__ACTIVITY__. Entries in the following listing are to be copied exactly as they stand.

_ _ _ _ _

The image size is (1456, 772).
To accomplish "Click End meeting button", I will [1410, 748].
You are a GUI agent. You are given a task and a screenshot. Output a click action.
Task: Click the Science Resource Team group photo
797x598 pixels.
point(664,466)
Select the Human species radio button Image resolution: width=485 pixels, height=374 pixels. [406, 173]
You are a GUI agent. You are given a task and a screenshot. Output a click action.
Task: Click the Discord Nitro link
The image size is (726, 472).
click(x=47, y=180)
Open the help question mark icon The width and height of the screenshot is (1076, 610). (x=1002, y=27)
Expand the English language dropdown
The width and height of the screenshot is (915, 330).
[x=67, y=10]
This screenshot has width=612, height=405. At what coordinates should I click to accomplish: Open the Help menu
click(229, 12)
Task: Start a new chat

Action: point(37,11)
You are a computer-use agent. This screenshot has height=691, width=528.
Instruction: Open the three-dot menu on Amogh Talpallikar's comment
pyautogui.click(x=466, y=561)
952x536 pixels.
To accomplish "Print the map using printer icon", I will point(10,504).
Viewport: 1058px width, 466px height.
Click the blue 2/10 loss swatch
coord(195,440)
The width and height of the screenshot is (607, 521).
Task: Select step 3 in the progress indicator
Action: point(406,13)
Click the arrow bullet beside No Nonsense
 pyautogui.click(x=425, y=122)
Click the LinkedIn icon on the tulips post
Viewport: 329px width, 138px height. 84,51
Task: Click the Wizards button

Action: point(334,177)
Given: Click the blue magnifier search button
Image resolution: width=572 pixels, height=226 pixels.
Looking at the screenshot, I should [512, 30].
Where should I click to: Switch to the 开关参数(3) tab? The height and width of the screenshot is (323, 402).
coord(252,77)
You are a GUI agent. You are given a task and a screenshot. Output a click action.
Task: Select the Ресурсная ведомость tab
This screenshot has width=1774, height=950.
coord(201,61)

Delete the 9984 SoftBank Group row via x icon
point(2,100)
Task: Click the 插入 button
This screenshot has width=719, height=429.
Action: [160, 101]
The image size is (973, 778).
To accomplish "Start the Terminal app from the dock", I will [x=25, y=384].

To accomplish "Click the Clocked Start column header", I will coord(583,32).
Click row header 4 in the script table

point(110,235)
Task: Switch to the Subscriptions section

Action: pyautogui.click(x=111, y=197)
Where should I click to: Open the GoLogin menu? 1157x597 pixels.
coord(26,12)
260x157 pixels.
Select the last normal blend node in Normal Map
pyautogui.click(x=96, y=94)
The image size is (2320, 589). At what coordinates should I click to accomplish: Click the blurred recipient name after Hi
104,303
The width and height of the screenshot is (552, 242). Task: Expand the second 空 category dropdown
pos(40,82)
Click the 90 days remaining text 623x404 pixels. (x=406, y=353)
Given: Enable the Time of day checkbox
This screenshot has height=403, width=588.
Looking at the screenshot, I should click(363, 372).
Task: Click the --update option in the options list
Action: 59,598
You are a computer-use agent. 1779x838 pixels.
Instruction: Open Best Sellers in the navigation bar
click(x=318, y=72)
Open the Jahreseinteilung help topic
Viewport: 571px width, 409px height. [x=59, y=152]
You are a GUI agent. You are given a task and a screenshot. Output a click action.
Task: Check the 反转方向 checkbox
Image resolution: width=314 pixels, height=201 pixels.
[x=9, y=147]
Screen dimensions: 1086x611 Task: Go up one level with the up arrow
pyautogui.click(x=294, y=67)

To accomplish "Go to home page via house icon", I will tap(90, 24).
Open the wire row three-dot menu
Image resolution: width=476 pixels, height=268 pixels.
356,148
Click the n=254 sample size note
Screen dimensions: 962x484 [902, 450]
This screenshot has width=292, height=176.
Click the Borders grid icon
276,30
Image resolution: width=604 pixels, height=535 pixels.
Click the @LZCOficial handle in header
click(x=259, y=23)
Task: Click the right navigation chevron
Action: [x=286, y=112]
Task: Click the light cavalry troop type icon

_ _ _ _ _

__RESULT__.
The image size is (1456, 772).
To accomplish "Click End meeting button", I will [1410, 748].
You are a GUI agent. You are given a task and a screenshot. Output a click action.
Task: Click the Science Resource Team group photo
797x598 pixels.
point(664,466)
Select the Human species radio button Image resolution: width=485 pixels, height=374 pixels. [406, 173]
You are a GUI agent. You are given a task and a screenshot. Output a click action.
Task: Click the Discord Nitro link
The image size is (726, 472).
click(x=47, y=180)
Open the help question mark icon The width and height of the screenshot is (1076, 610). (x=1002, y=27)
Expand the English language dropdown
The width and height of the screenshot is (915, 330).
[x=67, y=10]
This screenshot has width=612, height=405. At what coordinates should I click to accomplish: Open the Help menu
click(229, 12)
Task: Start a new chat

Action: point(37,11)
You are a computer-use agent. This screenshot has height=691, width=528.
Instruction: Open the three-dot menu on Amogh Talpallikar's comment
pyautogui.click(x=466, y=561)
952x536 pixels.
To accomplish "Print the map using printer icon", I will point(10,504).
Viewport: 1058px width, 466px height.
Click the blue 2/10 loss swatch
coord(195,440)
The width and height of the screenshot is (607, 521).
Task: Select step 3 in the progress indicator
Action: point(406,13)
Click the arrow bullet beside No Nonsense
 pyautogui.click(x=425, y=122)
Click the LinkedIn icon on the tulips post
Viewport: 329px width, 138px height. 84,51
Task: Click the Wizards button

Action: point(334,177)
Given: Click the blue magnifier search button
Image resolution: width=572 pixels, height=226 pixels.
Looking at the screenshot, I should [512, 30].
Where should I click to: Switch to the 开关参数(3) tab? The height and width of the screenshot is (323, 402).
coord(252,77)
You are a GUI agent. You are given a task and a screenshot. Output a click action.
Task: Select the Ресурсная ведомость tab
This screenshot has width=1774, height=950.
coord(201,61)

Delete the 9984 SoftBank Group row via x icon
point(2,100)
Task: Click the 插入 button
This screenshot has width=719, height=429.
Action: [160, 101]
The image size is (973, 778).
To accomplish "Start the Terminal app from the dock", I will [x=25, y=384].

To accomplish "Click the Clocked Start column header", I will coord(583,32).
Click row header 4 in the script table

point(110,235)
Task: Switch to the Subscriptions section

Action: pyautogui.click(x=111, y=197)
Where should I click to: Open the GoLogin menu? 1157x597 pixels.
coord(26,12)
260x157 pixels.
Select the last normal blend node in Normal Map
pyautogui.click(x=96, y=94)
The image size is (2320, 589). At what coordinates should I click to accomplish: Click the blurred recipient name after Hi
104,303
The width and height of the screenshot is (552, 242). Task: Expand the second 空 category dropdown
pos(40,82)
Click the 90 days remaining text 623x404 pixels. (x=406, y=353)
Given: Enable the Time of day checkbox
This screenshot has height=403, width=588.
Looking at the screenshot, I should click(363, 372).
Task: Click the --update option in the options list
Action: 59,598
You are a computer-use agent. 1779x838 pixels.
Instruction: Open Best Sellers in the navigation bar
click(x=318, y=72)
Open the Jahreseinteilung help topic
Viewport: 571px width, 409px height. [x=59, y=152]
You are a GUI agent. You are given a task and a screenshot. Output a click action.
Task: Check the 反转方向 checkbox
Image resolution: width=314 pixels, height=201 pixels.
[x=9, y=147]
Screen dimensions: 1086x611 Task: Go up one level with the up arrow
pyautogui.click(x=294, y=67)

To accomplish "Go to home page via house icon", I will tap(90, 24).
Open the wire row three-dot menu
Image resolution: width=476 pixels, height=268 pixels.
356,148
Click the n=254 sample size note
Screen dimensions: 962x484 [902, 450]
This screenshot has width=292, height=176.
Click the Borders grid icon
276,30
Image resolution: width=604 pixels, height=535 pixels.
Click the @LZCOficial handle in header
click(x=259, y=23)
Task: Click the right navigation chevron
Action: [x=286, y=112]
Task: Click the light cavalry troop type icon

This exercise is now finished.